-------- THE INPUT --------

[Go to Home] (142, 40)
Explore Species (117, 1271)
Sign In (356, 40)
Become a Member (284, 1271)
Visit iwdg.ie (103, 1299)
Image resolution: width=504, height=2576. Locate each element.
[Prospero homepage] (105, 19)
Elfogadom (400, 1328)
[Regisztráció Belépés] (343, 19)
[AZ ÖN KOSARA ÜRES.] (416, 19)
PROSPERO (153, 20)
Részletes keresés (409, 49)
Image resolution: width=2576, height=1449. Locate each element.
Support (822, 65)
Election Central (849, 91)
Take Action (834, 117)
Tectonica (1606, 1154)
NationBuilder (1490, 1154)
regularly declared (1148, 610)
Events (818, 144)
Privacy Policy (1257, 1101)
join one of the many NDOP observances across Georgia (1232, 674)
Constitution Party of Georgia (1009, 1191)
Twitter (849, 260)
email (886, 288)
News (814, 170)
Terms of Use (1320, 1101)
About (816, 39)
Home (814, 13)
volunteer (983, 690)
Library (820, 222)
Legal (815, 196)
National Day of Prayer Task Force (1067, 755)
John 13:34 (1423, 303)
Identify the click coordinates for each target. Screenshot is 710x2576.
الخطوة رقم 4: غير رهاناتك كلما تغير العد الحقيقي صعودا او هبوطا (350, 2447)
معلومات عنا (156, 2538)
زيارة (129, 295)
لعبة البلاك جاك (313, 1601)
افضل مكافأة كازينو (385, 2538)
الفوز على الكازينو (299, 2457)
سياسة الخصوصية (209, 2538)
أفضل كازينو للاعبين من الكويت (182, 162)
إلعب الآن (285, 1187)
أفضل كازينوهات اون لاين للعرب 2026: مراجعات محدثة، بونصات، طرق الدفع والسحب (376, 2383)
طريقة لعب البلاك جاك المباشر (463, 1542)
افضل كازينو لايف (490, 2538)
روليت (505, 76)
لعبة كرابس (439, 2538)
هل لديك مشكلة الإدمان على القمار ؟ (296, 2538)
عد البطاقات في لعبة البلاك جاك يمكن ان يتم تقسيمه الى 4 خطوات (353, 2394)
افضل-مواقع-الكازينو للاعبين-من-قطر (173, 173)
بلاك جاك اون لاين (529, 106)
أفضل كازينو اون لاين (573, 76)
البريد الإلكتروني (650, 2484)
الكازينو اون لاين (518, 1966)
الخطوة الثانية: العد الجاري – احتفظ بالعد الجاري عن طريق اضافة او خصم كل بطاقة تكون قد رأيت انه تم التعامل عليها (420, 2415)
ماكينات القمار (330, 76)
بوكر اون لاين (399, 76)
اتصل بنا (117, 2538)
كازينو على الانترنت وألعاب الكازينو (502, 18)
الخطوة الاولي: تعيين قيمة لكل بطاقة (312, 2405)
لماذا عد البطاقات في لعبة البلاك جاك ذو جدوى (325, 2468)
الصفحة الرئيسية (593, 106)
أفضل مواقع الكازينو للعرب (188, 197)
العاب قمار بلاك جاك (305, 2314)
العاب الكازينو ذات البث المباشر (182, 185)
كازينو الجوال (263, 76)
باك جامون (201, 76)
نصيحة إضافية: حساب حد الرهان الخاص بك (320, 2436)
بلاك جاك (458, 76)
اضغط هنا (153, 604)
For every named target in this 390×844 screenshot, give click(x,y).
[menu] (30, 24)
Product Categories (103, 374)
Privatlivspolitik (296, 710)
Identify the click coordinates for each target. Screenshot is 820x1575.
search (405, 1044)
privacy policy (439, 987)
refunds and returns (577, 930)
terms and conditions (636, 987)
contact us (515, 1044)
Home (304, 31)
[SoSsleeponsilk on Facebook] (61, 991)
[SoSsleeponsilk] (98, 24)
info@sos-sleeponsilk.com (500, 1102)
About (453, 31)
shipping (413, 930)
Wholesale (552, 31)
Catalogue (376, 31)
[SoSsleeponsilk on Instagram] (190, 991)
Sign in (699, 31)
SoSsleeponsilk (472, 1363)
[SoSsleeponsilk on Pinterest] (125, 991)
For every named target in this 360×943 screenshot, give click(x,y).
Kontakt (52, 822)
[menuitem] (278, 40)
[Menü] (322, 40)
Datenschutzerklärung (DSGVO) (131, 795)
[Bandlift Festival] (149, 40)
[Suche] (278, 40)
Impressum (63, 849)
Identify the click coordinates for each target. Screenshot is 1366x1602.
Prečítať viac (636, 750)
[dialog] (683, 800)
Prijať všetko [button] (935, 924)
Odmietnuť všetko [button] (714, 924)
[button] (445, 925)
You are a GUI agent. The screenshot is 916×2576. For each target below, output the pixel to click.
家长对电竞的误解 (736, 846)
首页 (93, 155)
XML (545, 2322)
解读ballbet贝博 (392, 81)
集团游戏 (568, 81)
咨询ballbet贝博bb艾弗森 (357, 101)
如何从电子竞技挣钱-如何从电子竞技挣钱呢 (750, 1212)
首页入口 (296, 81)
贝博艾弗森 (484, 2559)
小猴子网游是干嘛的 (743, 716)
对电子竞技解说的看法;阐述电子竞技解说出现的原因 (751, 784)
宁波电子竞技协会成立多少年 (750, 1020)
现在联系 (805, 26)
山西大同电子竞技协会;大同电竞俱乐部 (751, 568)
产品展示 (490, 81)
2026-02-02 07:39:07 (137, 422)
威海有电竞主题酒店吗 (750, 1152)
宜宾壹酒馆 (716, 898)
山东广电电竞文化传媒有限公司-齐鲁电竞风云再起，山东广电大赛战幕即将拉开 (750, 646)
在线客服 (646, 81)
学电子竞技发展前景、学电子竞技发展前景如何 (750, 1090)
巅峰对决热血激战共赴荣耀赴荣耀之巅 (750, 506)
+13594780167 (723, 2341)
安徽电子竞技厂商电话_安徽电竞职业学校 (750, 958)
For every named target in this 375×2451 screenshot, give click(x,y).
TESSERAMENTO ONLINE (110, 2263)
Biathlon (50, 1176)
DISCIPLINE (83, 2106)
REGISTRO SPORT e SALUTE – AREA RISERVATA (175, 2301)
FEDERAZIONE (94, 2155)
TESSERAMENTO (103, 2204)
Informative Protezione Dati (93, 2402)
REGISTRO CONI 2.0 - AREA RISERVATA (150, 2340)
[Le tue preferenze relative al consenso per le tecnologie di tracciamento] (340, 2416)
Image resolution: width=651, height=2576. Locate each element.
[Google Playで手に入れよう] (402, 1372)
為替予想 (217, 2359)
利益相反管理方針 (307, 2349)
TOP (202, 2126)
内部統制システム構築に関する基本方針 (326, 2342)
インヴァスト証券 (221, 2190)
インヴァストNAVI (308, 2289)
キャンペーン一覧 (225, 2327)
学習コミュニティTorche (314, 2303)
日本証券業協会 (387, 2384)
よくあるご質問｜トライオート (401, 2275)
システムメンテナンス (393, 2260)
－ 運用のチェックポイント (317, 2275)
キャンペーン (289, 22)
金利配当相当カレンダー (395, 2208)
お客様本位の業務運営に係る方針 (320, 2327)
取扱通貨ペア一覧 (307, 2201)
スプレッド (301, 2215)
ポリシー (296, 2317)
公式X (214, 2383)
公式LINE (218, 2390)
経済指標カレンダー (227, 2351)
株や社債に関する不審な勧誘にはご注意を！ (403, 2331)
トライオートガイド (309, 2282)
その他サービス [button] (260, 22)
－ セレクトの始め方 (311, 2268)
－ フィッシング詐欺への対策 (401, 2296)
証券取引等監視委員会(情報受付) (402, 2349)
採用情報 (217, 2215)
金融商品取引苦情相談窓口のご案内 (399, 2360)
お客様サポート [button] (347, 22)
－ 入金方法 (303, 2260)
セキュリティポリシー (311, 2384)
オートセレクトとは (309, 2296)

--------

▶ _YOUR INSTRUCTIONS_
Copy every one of the rows above without any changes.

▶ _RESPONSE TO THE EXERCISE_
[Go to Home] (142, 40)
Explore Species (117, 1271)
Sign In (356, 40)
Become a Member (284, 1271)
Visit iwdg.ie (103, 1299)
Image resolution: width=504, height=2576. Locate each element.
[Prospero homepage] (105, 19)
Elfogadom (400, 1328)
[Regisztráció Belépés] (343, 19)
[AZ ÖN KOSARA ÜRES.] (416, 19)
PROSPERO (153, 20)
Részletes keresés (409, 49)
Image resolution: width=2576, height=1449. Locate each element.
Support (822, 65)
Election Central (849, 91)
Take Action (834, 117)
Tectonica (1606, 1154)
NationBuilder (1490, 1154)
regularly declared (1148, 610)
Events (818, 144)
Privacy Policy (1257, 1101)
join one of the many NDOP observances across Georgia (1232, 674)
Constitution Party of Georgia (1009, 1191)
Twitter (849, 260)
email (886, 288)
News (814, 170)
Terms of Use (1320, 1101)
About (816, 39)
Home (814, 13)
volunteer (983, 690)
Library (820, 222)
Legal (815, 196)
National Day of Prayer Task Force (1067, 755)
John 13:34 (1423, 303)
Identify the click coordinates for each target. Screenshot is 710x2576.
الخطوة رقم 4: غير رهاناتك كلما تغير العد الحقيقي صعودا او هبوطا (350, 2447)
معلومات عنا (156, 2538)
زيارة (129, 295)
لعبة البلاك جاك (313, 1601)
افضل مكافأة كازينو (385, 2538)
الفوز على الكازينو (299, 2457)
سياسة الخصوصية (209, 2538)
أفضل كازينو للاعبين من الكويت (182, 162)
إلعب الآن (285, 1187)
أفضل كازينوهات اون لاين للعرب 2026: مراجعات محدثة، بونصات، طرق الدفع والسحب (376, 2383)
طريقة لعب البلاك جاك المباشر (463, 1542)
افضل كازينو لايف (490, 2538)
روليت (505, 76)
لعبة كرابس (439, 2538)
هل لديك مشكلة الإدمان على القمار ؟ (296, 2538)
عد البطاقات في لعبة البلاك جاك يمكن ان يتم تقسيمه الى 4 خطوات (353, 2394)
افضل-مواقع-الكازينو للاعبين-من-قطر (173, 173)
بلاك جاك اون لاين (529, 106)
أفضل كازينو اون لاين (573, 76)
البريد الإلكتروني (650, 2484)
الكازينو اون لاين (518, 1966)
الخطوة الثانية: العد الجاري – احتفظ بالعد الجاري عن طريق اضافة او خصم كل بطاقة تكون قد رأيت انه تم التعامل عليها (420, 2415)
ماكينات القمار (330, 76)
بوكر اون لاين (399, 76)
اتصل بنا (117, 2538)
كازينو على الانترنت وألعاب الكازينو (502, 18)
الخطوة الاولي: تعيين قيمة لكل بطاقة (312, 2405)
لماذا عد البطاقات في لعبة البلاك جاك ذو جدوى (325, 2468)
الصفحة الرئيسية (593, 106)
أفضل مواقع الكازينو للعرب (188, 197)
العاب قمار بلاك جاك (305, 2314)
العاب الكازينو ذات البث المباشر (182, 185)
كازينو الجوال (263, 76)
باك جامون (201, 76)
نصيحة إضافية: حساب حد الرهان الخاص بك (320, 2436)
بلاك جاك (458, 76)
اضغط هنا (153, 604)
For every named target in this 390×844 screenshot, give click(x,y).
[menu] (30, 24)
Product Categories (103, 374)
Privatlivspolitik (296, 710)
Identify the click coordinates for each target. Screenshot is 820x1575.
search (405, 1044)
privacy policy (439, 987)
refunds and returns (577, 930)
terms and conditions (636, 987)
contact us (515, 1044)
Home (304, 31)
[SoSsleeponsilk on Facebook] (61, 991)
[SoSsleeponsilk] (98, 24)
info@sos-sleeponsilk.com (500, 1102)
About (453, 31)
shipping (413, 930)
Wholesale (552, 31)
Catalogue (376, 31)
[SoSsleeponsilk on Instagram] (190, 991)
Sign in (699, 31)
SoSsleeponsilk (472, 1363)
[SoSsleeponsilk on Pinterest] (125, 991)
For every named target in this 360×943 screenshot, give click(x,y).
Kontakt (52, 822)
[menuitem] (278, 40)
[Menü] (322, 40)
Datenschutzerklärung (DSGVO) (131, 795)
[Bandlift Festival] (149, 40)
[Suche] (278, 40)
Impressum (63, 849)
Identify the click coordinates for each target. Screenshot is 1366x1602.
Prečítať viac (636, 750)
[dialog] (683, 800)
Prijať všetko [button] (935, 924)
Odmietnuť všetko [button] (714, 924)
[button] (445, 925)
You are a GUI agent. The screenshot is 916×2576. For each target below, output the pixel to click.
家长对电竞的误解 (736, 846)
首页 (93, 155)
XML (545, 2322)
解读ballbet贝博 (392, 81)
集团游戏 (568, 81)
咨询ballbet贝博bb艾弗森 (357, 101)
如何从电子竞技挣钱-如何从电子竞技挣钱呢 (750, 1212)
首页入口 (296, 81)
贝博艾弗森 (484, 2559)
小猴子网游是干嘛的 (743, 716)
对电子竞技解说的看法;阐述电子竞技解说出现的原因 (751, 784)
宁波电子竞技协会成立多少年 (750, 1020)
现在联系 (805, 26)
山西大同电子竞技协会;大同电竞俱乐部 (751, 568)
产品展示 (490, 81)
2026-02-02 07:39:07 (137, 422)
威海有电竞主题酒店吗 (750, 1152)
宜宾壹酒馆 (716, 898)
山东广电电竞文化传媒有限公司-齐鲁电竞风云再起，山东广电大赛战幕即将拉开 (750, 646)
在线客服 (646, 81)
学电子竞技发展前景、学电子竞技发展前景如何 (750, 1090)
巅峰对决热血激战共赴荣耀赴荣耀之巅 (750, 506)
+13594780167 (723, 2341)
安徽电子竞技厂商电话_安徽电竞职业学校 (750, 958)
For every named target in this 375×2451 screenshot, give click(x,y).
TESSERAMENTO ONLINE (110, 2263)
Biathlon (50, 1176)
DISCIPLINE (83, 2106)
REGISTRO SPORT e SALUTE – AREA RISERVATA (175, 2301)
FEDERAZIONE (94, 2155)
TESSERAMENTO (103, 2204)
Informative Protezione Dati (93, 2402)
REGISTRO CONI 2.0 - AREA RISERVATA (150, 2340)
[Le tue preferenze relative al consenso per le tecnologie di tracciamento] (340, 2416)
Image resolution: width=651, height=2576. Locate each element.
[Google Playで手に入れよう] (402, 1372)
為替予想 (217, 2359)
利益相反管理方針 (307, 2349)
TOP (202, 2126)
内部統制システム構築に関する基本方針 (326, 2342)
インヴァスト証券 (221, 2190)
インヴァストNAVI (308, 2289)
キャンペーン一覧 (225, 2327)
学習コミュニティTorche (314, 2303)
日本証券業協会 (387, 2384)
よくあるご質問｜トライオート (401, 2275)
システムメンテナンス (393, 2260)
－ 運用のチェックポイント (317, 2275)
キャンペーン (289, 22)
金利配当相当カレンダー (395, 2208)
お客様本位の業務運営に係る方針 (320, 2327)
取扱通貨ペア一覧 (307, 2201)
スプレッド (301, 2215)
ポリシー (296, 2317)
公式X (214, 2383)
公式LINE (218, 2390)
経済指標カレンダー (227, 2351)
株や社債に関する不審な勧誘にはご注意を！ (403, 2331)
トライオートガイド (309, 2282)
その他サービス [button] (260, 22)
－ セレクトの始め方 (311, 2268)
－ フィッシング詐欺への対策 (401, 2296)
証券取引等監視委員会(情報受付) (402, 2349)
採用情報 (217, 2215)
金融商品取引苦情相談窓口のご案内 (399, 2360)
お客様サポート [button] (347, 22)
－ 入金方法 (303, 2260)
セキュリティポリシー (311, 2384)
オートセレクトとは (309, 2296)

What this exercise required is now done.